Group 3 innate lymphoid cells (ILC3s) have a central role in host defence at mucosal sites. In the gut, these cells respond to environmental signals and produce pro-inflammatory and reparatory cytokines, such as interleukin-22 (IL-22). However, the underlying mechanism of environmental sensing by ILC3s remains unclear. A study published in Nature now shows that enteric glial cells sense microenvironmental cues and produce neurotrophic factor family ligands (termed GFLs) that act on ILC3s to promote IL-22 production and barrier defence.

Credit: S. Bradbrook/NPG

Analysis of ILC3s from the gut lamina propria showed that these cells express high levels of the neuroregulatory receptor RET. To explore whether neuroregulators had a role in ILC3 biology, the authors generated RET-deficient chimeric mice and found that, compared with controls, these mice had a specific reduction in the number of IL-22-expressing ILC3s. Conversely, gain-of-function RetMEN2B mice had increased numbers of enteric IL-22-producing ILC3s. The authors also generated mice in which Ret was specifically deleted in ILCs (RorgtCreRetFl/Fl, termed RetΔ mice) and similarly, IL-22-expressing ILC3 numbers were greatly reduced in these mice.

IL-22 has a central role in maintaining the epithelial barrier, and although untreated RetΔ mice have normal epithelial morphology, the expression of epithelial defence genes (such as those encoding defensins and mucins) and repair genes was greatly reduced compared with wild-type controls. Furthermore, T cell-deficient RetΔ mice infected with Citrobacter rodentium had a reduced number of IL-22-producing ILC3s and expression of epithelial defence genes, and increased intestinal inflammation, infection burden and mortality compared with littermate controls. Together, these data indicate that ILC3-intrinsic RET signals control IL-22 production and regulate gut defence and repair.

a molecular link between RET-dependent ILC3 activation and gut defence through the direct regulation of IL-22

Next, the authors examined the signals that activate ILC3s and found that GFLs induced rapid phosphorylation of the MAP kinase cascade and of signal transducer and activator of transcription 3 (STAT3) in ILC3s in a RET-dependent manner. Furthermore, STAT3 was shown to bind to the Il22 promoter and induce its transcription. These data confirm a molecular link between RET-dependent ILC3 activation and gut defence through the direct regulation of IL-22.
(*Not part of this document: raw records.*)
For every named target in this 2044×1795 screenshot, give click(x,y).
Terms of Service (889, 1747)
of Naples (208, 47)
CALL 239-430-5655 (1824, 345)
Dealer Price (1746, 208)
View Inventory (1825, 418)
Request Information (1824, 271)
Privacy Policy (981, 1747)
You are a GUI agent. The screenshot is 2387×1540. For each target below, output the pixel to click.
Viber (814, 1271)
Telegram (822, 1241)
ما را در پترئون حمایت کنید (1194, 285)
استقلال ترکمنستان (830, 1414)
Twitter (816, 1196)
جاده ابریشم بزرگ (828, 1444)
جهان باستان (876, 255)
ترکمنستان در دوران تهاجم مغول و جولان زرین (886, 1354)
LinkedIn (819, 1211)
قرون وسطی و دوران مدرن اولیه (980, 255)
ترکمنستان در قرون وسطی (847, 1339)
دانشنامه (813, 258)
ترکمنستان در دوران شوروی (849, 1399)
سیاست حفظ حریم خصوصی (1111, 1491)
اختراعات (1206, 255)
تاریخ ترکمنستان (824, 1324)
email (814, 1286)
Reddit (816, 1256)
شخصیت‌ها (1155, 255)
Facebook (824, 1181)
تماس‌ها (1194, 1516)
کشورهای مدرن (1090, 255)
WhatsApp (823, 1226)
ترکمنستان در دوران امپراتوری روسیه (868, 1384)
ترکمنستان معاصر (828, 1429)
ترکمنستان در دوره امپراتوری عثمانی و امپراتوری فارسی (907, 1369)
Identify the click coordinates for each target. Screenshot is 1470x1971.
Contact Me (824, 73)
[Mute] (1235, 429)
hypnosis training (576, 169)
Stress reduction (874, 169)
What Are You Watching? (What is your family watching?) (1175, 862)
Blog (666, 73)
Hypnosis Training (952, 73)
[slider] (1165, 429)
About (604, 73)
GFLs are produced by enteric glial cells, suggesting that these cells might integrate commensal and environmental signals to control IL-22 production. Using double ILC3 and glial cell reporter mice, the authors observed stellate-shaped projections of glial cells adjacent to ILC3s within cryptopatches in the gut. Glial cells isolated from the lamina propria produced GFLs in response to Toll-like receptor 2 (TLR2) and TLR4 activation, as well as IL-1β and IL-33 stimulation, and glial cell-derived GFLs promoted IL-22 production by co-cultured ILC3s. Finally, a glial cell-intrinsic deletion of the adaptor molecule Myd88 in dextran sodium sulfate (DSS)-treated mice resulted in reduced intestinal GFL levels, increased gut inflammation, loss of IL-22-expressing ILC3s and increased weight loss compared with control mice. These mice also had increased susceptibility to C. rodentium infection.

Thus, enteric glial cells sense microenvironmental signals via MYD88 to produce neurotrophic factors (GFLs); GFLs then activate ILC3s, via RET, MAP kinase and STAT3 signalling, to induce IL-22 production, which promotes the expression of defence and repair genes in epithelial cells for barrier defence.